Harvey Nichols bans fur following pressure from activists
Harvey Nichols will stop selling fur by the end of this year, becoming the latest retailer to announce it is ditching the animal product following pressure from campaigners.
The luxury department store said it will phase out both fur and fur-trimmed products from its stores over the coming months. It currently sells mink fur coats from designers such as Yves Salomon, which retail for more than £7,000 as well as Canada Goose parkas and bomber jackets with fur-trimmed hoods worth over £1,000.
Harvey Nichols said the step came as part of its ongoing review of these practices, and had been an internal policy it was working on for some time.. Some of the brands it sells – including Canada Goose – have pledged to stop using fur in their designs.
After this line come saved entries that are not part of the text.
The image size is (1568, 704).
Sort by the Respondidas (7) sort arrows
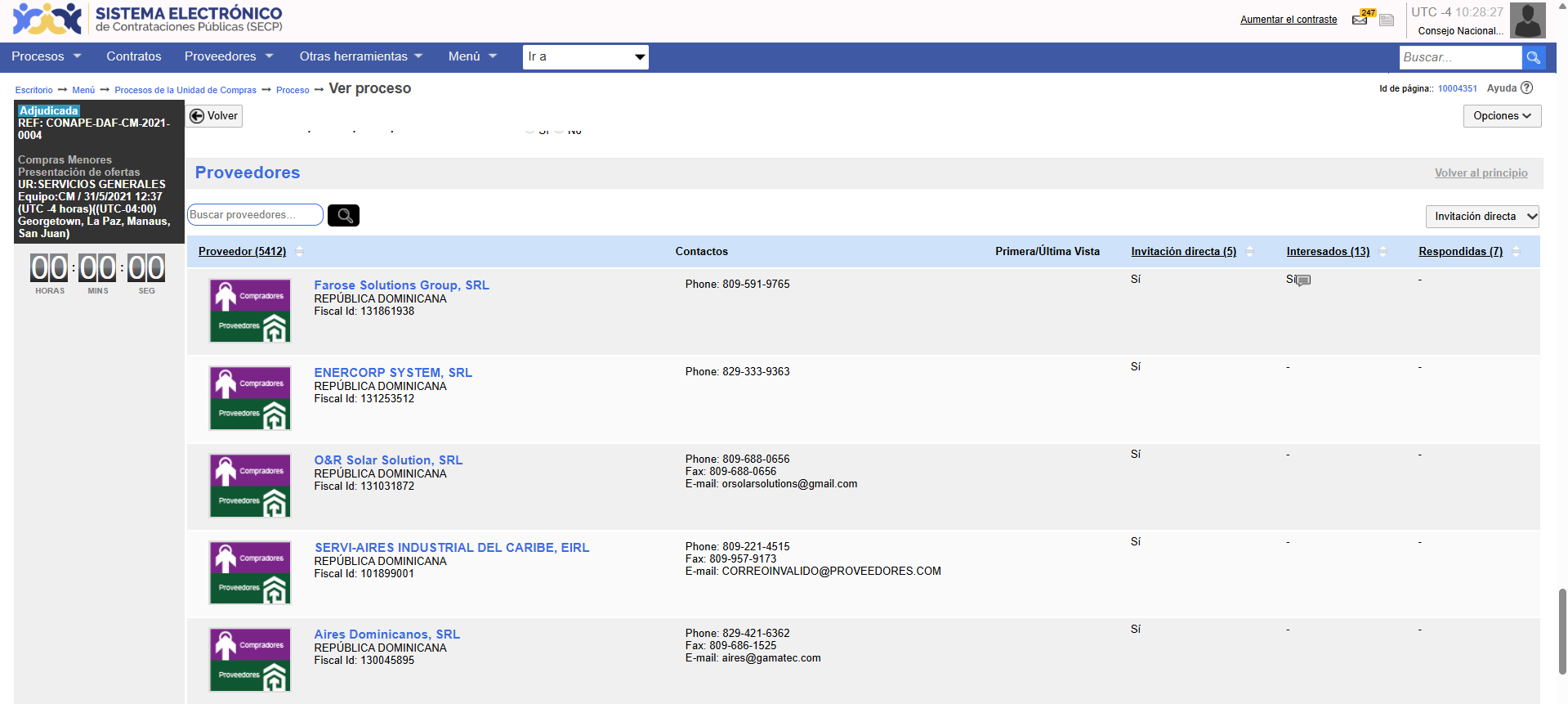pyautogui.click(x=1517, y=252)
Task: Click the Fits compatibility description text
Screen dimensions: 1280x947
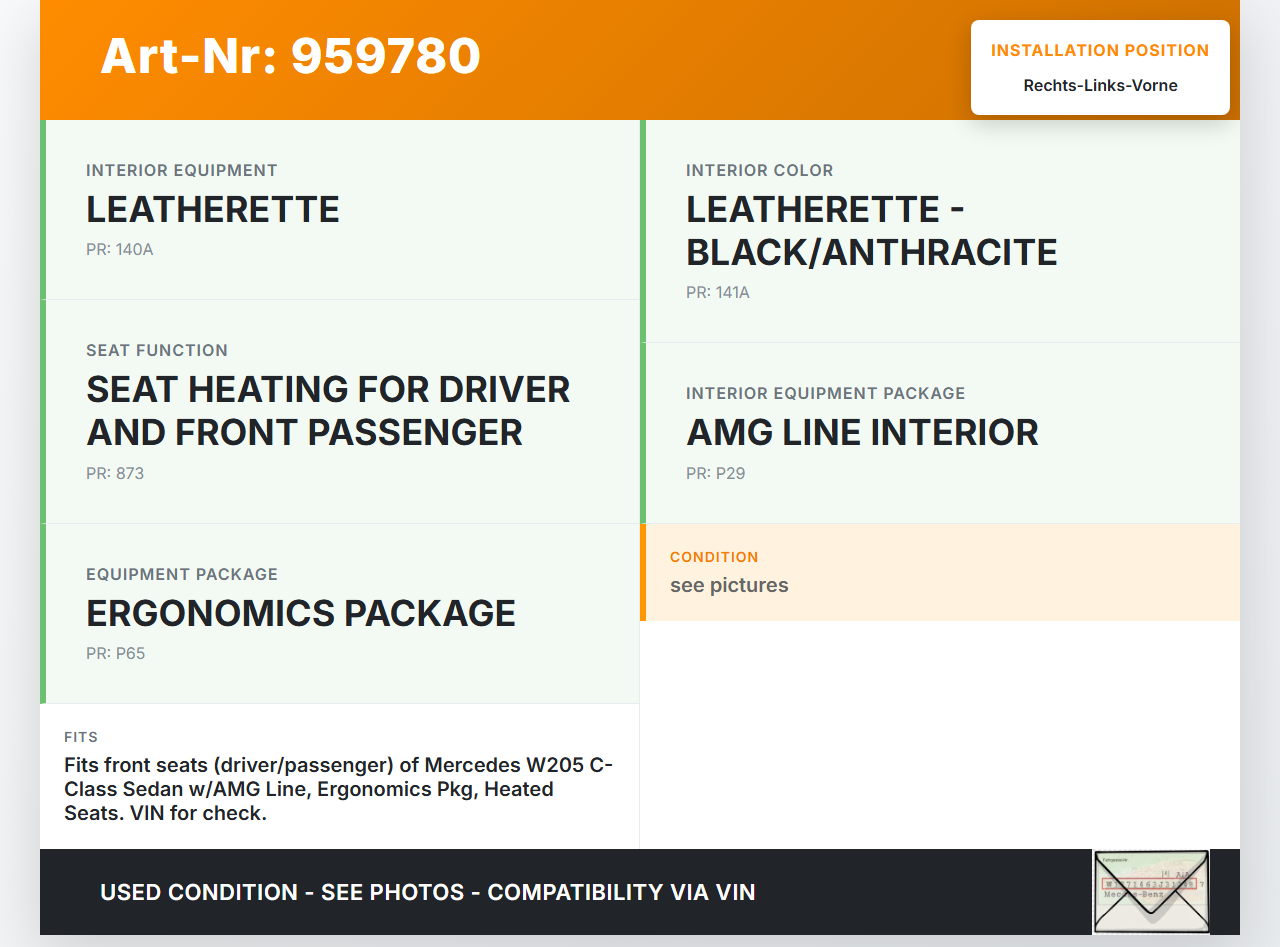Action: [338, 789]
The announcement of the ban comes comes amid a wider shift among retailers to turn their backs on fur, including Frasers Group, which last October said it was planning to have no new fur products on its shelves from autumn 2023.
The switches to phase out fur this year follow an earlier industry-wide shift away from fur, with both Harvey Nichols and Frasers-owned House of Fraser having pledged to cut fur out of their stores, although the former reneged on the policy in 2013.
House of Fraser had said it would not sell fur in its stores in 2010, but customers claimed they were still able to find fur-lined garments in its stores in 2017. House of Fraser apologised and removed the items, although it was unclear whether the fur-free policy was still in place following its takeover in 2018.
When Frasers Group announced its latest move to ban new fur items from its stores last year, it said it was “committed to a future without fur”. It added: “The business will be issuing letters to all of its suppliers requesting no fur products are supplied to the group.” Frasers also owns Flannels and Sports Direct.
Campaigners at the Humane Society said the news that Harvey Nichols was now also going fur-free was an “iconic moment in our campaign”.
Claire Bass, from the Humane Society, said: “This world famous British department store has come to the inevitable conclusion that so-called ‘ethical fur’ simply doesn’t exist and fur farming flies in the face of any credible notion of sustainability. Harvey Nichols’ compassionate stance now leaves the handful of remaining retailers that continue to sell fur looking increasingly isolated.”
Burberry, Chanel, Prada and Net-a-Porter have all also pledged to stop selling fur.